Interface element records:
[Start]
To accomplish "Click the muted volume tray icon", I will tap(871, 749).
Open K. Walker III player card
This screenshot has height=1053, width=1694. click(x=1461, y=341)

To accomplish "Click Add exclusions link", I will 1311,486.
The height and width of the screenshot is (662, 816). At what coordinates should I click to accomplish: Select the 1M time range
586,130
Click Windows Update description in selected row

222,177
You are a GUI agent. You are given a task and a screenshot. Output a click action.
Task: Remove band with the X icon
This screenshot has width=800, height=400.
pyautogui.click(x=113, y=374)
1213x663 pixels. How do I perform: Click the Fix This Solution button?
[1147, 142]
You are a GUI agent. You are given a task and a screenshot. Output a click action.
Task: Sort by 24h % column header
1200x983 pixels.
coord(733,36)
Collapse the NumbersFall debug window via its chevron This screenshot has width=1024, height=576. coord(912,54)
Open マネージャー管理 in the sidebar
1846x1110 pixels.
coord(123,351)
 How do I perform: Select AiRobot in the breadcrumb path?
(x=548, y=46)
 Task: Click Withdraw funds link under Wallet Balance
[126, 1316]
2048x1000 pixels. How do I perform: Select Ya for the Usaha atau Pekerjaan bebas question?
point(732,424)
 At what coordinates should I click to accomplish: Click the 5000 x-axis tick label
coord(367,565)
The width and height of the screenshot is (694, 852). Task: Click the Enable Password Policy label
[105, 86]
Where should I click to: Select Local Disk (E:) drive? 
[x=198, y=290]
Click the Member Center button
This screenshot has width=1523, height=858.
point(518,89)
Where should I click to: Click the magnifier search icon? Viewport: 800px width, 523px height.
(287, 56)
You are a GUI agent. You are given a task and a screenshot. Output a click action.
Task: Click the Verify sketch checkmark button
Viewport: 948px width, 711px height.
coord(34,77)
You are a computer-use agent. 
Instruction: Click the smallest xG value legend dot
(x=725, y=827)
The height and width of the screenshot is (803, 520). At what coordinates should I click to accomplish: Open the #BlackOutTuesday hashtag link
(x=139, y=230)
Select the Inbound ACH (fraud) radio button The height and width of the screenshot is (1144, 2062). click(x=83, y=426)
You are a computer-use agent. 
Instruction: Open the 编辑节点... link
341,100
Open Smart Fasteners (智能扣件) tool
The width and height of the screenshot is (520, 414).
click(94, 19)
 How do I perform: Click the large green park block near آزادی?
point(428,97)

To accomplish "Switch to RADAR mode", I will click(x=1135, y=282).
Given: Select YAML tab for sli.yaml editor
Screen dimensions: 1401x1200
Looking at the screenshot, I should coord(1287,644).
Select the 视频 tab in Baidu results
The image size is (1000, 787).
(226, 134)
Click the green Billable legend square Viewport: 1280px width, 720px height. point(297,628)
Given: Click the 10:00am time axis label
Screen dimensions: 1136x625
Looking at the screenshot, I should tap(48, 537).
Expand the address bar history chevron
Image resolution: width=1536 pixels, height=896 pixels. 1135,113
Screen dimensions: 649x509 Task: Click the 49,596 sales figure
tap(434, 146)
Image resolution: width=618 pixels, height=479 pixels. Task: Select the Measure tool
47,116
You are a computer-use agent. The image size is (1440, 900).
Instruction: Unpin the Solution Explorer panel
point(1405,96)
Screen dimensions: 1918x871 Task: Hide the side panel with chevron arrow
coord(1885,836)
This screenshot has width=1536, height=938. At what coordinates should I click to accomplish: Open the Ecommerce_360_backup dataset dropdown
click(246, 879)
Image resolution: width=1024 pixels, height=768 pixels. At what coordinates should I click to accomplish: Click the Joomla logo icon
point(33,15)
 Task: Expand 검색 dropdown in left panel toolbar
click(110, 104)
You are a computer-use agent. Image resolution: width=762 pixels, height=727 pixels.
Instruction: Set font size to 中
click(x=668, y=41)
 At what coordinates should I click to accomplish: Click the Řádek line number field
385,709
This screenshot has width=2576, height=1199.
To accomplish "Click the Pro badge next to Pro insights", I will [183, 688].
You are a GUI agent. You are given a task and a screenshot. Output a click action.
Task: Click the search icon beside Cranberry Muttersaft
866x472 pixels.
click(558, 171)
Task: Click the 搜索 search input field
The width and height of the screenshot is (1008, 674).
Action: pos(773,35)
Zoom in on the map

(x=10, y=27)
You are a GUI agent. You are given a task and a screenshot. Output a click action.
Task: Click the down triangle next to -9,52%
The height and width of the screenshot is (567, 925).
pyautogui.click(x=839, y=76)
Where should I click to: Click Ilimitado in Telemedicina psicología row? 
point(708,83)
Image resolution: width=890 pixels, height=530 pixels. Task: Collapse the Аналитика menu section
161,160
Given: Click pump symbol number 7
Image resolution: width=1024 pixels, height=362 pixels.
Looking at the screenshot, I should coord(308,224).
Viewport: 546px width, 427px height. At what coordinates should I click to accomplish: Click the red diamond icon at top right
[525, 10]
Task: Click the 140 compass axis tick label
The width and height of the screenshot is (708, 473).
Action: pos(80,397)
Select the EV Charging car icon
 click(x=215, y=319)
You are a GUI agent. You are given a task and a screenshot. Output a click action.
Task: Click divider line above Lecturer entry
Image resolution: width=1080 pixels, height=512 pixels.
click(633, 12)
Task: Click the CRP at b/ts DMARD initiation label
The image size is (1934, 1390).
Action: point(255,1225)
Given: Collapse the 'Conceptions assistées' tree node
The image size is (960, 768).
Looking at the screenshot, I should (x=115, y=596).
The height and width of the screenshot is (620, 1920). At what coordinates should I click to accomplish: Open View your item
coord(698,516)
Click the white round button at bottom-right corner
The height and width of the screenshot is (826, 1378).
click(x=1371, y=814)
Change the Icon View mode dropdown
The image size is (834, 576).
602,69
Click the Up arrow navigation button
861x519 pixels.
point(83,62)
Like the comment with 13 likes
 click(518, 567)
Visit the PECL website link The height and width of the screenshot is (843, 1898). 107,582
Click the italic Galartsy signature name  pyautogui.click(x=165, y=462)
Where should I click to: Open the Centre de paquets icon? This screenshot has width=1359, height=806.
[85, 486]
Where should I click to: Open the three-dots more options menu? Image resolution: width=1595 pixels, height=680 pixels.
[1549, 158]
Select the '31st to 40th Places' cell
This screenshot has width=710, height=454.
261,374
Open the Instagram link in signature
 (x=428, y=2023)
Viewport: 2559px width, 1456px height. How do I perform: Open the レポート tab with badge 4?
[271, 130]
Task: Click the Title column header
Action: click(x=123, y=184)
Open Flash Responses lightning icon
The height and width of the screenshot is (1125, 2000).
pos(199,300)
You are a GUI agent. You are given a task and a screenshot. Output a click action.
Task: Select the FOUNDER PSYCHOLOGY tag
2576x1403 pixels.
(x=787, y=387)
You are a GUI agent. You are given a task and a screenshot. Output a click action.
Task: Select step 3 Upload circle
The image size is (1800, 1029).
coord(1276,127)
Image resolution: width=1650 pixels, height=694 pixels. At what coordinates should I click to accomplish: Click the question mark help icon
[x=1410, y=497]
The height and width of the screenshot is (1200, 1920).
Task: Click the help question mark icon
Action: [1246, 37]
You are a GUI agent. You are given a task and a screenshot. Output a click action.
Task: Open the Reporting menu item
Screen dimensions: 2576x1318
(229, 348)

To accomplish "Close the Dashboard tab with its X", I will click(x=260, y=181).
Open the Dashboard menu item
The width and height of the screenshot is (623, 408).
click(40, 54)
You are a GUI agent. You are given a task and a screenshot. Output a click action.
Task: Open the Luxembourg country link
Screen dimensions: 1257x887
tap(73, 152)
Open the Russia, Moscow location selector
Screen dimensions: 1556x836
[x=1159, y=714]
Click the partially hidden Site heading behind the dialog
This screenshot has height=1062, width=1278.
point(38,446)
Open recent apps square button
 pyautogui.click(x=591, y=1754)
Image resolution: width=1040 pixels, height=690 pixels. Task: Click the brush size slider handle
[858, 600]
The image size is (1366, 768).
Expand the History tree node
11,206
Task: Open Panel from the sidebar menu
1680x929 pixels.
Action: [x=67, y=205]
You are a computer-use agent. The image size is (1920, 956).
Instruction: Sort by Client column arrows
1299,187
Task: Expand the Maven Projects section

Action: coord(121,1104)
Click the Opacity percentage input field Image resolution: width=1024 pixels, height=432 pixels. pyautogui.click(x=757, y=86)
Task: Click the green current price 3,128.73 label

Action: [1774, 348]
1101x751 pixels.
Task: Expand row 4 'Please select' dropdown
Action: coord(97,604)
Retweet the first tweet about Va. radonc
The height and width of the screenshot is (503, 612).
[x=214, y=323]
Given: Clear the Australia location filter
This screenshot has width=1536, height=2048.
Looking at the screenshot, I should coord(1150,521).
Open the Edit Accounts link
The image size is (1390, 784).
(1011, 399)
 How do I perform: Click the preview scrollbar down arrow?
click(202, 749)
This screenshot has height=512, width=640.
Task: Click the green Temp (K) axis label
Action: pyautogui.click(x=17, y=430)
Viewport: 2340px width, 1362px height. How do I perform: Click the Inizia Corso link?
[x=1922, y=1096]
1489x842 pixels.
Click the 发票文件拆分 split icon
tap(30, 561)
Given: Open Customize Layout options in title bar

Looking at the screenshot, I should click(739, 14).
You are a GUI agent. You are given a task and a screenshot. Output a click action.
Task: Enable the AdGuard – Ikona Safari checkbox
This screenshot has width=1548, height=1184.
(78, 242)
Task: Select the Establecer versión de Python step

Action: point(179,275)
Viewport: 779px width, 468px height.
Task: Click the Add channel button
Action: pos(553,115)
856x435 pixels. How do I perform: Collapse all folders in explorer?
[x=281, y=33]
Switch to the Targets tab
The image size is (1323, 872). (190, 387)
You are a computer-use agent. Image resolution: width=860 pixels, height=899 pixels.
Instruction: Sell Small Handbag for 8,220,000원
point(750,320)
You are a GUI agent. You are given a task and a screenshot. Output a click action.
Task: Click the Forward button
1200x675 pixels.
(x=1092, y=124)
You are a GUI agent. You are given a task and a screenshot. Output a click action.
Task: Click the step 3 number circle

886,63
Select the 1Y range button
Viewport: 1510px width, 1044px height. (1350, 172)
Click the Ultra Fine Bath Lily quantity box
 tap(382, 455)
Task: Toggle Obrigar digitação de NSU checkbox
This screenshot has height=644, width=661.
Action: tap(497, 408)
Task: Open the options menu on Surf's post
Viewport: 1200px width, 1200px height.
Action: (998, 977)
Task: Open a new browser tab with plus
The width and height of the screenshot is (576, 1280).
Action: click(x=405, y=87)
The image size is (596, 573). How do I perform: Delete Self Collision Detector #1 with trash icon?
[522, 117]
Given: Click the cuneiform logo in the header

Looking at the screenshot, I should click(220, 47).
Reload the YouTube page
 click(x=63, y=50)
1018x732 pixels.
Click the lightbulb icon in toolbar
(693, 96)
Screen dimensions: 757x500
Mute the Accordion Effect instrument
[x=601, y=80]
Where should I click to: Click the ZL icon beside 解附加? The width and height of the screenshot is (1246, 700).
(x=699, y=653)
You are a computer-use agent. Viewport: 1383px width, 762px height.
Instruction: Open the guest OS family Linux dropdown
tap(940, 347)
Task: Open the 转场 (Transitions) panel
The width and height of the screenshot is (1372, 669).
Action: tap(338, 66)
[End]
_PROMPT_
Quote the lines running from the line containing "Click Windows Update" up to and including the line containing "[1147, 142]".

_REPLY_
Click Windows Update description in selected row

222,177
You are a GUI agent. You are given a task and a screenshot. Output a click action.
Task: Remove band with the X icon
This screenshot has width=800, height=400.
pyautogui.click(x=113, y=374)
1213x663 pixels. How do I perform: Click the Fix This Solution button?
[1147, 142]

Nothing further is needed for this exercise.